◆ **Your objective**
Below are records; reproduce exactly the lines from the first through the one containing "Task: Click 'The".

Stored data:
..............................
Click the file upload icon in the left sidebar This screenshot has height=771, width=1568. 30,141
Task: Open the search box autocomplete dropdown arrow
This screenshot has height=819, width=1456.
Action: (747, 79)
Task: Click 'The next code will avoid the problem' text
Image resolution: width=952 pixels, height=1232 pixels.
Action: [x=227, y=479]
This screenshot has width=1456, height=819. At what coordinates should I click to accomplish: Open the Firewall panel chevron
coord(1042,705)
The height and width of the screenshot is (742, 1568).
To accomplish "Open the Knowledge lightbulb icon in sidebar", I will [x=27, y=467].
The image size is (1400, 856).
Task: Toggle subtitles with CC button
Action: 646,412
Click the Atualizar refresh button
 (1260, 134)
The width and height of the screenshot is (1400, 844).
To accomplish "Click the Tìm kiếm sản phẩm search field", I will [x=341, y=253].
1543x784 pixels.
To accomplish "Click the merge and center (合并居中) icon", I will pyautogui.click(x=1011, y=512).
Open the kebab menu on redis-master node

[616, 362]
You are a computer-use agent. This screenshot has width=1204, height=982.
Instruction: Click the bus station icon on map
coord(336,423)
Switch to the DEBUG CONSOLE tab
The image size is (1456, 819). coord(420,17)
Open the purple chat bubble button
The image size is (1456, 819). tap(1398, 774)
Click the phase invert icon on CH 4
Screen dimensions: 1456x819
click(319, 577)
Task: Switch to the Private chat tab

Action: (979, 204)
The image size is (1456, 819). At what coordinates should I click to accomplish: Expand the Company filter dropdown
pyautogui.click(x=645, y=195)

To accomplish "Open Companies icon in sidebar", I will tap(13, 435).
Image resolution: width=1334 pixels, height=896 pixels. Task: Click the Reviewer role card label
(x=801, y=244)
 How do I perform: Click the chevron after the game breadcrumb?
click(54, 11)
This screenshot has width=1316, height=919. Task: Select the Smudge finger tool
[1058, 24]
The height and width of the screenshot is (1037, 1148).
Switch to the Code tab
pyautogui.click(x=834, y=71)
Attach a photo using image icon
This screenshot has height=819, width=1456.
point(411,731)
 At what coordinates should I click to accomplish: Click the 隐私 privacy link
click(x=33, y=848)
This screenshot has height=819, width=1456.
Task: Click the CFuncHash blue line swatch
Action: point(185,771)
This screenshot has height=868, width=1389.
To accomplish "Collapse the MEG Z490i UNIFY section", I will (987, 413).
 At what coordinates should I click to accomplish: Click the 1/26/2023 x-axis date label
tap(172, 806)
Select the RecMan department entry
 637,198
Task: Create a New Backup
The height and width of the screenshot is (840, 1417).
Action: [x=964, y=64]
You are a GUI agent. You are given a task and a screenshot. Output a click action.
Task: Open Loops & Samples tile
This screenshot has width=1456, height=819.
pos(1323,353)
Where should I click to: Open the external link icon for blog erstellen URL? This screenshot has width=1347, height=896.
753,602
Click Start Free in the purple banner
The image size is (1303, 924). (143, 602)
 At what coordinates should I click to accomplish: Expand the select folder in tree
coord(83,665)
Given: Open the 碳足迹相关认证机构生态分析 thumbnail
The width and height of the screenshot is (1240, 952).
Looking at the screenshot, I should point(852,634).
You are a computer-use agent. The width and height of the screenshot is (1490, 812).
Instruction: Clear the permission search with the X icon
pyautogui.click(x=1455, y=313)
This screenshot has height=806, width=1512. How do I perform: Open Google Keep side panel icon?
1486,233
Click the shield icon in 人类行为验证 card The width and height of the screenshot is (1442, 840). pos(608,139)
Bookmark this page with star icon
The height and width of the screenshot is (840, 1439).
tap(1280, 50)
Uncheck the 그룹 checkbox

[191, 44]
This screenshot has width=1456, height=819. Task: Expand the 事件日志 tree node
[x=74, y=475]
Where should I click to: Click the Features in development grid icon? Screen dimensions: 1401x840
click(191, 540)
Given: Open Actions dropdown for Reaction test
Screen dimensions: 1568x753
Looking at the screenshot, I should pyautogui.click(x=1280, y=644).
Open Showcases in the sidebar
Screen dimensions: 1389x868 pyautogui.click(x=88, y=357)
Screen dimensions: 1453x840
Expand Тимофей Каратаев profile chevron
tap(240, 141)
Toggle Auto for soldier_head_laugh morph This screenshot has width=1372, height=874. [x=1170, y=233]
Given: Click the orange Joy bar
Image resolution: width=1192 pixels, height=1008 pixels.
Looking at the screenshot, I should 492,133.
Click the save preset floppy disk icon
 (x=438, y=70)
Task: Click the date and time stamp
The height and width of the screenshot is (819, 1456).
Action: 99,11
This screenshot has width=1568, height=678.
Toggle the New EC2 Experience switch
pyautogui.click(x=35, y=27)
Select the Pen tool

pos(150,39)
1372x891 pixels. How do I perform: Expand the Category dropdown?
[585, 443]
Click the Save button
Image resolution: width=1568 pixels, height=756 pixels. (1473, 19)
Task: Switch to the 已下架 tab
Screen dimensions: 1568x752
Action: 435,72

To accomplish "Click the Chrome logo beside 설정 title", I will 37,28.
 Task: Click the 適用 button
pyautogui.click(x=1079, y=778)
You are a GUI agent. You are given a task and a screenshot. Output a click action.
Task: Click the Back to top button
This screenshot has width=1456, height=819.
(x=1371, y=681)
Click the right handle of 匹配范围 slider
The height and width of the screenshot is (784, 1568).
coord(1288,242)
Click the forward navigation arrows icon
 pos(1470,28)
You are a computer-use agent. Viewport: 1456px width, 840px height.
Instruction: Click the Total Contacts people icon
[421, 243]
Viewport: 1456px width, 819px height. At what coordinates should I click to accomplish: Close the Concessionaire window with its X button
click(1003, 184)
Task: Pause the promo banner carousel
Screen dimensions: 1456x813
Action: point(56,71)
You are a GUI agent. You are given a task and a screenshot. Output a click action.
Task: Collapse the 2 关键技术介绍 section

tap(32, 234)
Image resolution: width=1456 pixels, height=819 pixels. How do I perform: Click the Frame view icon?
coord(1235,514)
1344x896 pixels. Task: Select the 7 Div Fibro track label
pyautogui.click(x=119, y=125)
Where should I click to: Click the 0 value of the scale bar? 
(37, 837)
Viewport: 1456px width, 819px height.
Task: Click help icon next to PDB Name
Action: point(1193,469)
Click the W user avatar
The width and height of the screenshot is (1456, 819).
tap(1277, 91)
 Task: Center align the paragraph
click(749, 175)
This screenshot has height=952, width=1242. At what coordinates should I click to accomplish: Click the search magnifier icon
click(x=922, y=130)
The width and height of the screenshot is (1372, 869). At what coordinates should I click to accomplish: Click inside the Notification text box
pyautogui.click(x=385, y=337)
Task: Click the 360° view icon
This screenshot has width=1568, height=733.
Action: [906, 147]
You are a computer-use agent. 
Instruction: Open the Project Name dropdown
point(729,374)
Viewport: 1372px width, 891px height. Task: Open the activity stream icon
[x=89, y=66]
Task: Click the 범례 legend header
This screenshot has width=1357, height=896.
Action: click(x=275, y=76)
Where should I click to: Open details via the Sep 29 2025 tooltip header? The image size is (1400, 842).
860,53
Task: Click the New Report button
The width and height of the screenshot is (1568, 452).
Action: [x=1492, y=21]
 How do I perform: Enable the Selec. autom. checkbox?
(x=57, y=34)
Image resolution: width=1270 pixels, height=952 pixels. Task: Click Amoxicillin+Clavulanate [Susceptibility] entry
..............................
◆ **Response below**
Click the file upload icon in the left sidebar This screenshot has height=771, width=1568. 30,141
Task: Open the search box autocomplete dropdown arrow
This screenshot has height=819, width=1456.
Action: (747, 79)
Task: Click 'The next code will avoid the problem' text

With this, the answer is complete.